* [Problem to solve]: Find the line containing "The image size is (1713, 648)." in the data below and repeat it, along with all later lines, exactly through the last one.

====

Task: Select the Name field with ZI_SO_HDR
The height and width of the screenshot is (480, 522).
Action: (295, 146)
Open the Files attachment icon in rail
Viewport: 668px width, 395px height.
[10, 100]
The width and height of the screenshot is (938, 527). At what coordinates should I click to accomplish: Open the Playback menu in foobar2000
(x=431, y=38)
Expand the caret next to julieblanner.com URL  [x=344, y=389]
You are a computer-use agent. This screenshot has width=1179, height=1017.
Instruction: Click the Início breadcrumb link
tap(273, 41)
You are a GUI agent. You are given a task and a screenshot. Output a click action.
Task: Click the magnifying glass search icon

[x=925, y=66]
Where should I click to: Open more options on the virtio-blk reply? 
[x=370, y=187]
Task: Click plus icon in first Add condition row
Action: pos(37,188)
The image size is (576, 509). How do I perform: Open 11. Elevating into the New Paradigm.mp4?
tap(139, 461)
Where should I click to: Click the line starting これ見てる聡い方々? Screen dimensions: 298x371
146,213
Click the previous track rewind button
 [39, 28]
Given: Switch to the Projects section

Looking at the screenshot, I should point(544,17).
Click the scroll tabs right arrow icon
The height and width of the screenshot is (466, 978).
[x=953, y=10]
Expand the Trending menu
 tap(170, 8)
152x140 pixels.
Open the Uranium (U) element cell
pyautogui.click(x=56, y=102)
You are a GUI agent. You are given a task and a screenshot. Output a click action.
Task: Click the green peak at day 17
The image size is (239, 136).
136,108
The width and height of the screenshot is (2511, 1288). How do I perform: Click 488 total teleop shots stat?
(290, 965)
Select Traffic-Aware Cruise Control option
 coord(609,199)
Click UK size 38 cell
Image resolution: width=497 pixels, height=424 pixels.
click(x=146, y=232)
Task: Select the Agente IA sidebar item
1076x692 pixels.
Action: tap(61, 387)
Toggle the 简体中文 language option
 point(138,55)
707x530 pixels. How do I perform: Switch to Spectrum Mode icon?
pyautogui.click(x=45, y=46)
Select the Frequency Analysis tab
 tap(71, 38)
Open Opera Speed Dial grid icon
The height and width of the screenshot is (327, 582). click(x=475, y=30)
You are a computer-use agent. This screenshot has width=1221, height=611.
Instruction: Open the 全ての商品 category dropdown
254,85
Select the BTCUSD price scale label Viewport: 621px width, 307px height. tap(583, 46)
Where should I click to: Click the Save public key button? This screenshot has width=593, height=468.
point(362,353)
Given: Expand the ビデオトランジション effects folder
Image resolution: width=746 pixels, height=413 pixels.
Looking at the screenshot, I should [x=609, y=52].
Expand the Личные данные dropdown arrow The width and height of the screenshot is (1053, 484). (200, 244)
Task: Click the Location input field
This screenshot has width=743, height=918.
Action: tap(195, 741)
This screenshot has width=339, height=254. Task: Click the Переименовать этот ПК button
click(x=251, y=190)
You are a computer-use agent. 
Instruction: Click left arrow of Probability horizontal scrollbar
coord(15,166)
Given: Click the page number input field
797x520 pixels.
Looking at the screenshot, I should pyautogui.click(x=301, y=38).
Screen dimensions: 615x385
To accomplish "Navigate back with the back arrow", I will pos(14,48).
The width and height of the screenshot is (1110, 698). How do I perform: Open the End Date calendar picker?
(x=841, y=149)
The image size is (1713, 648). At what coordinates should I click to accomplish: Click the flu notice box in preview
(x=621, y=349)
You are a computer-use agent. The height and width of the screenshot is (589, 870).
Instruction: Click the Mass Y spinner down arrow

====

* [Answer to this exercise]:
The image size is (1713, 648). At what coordinates should I click to accomplish: Click the flu notice box in preview
(x=621, y=349)
You are a computer-use agent. The height and width of the screenshot is (589, 870).
Instruction: Click the Mass Y spinner down arrow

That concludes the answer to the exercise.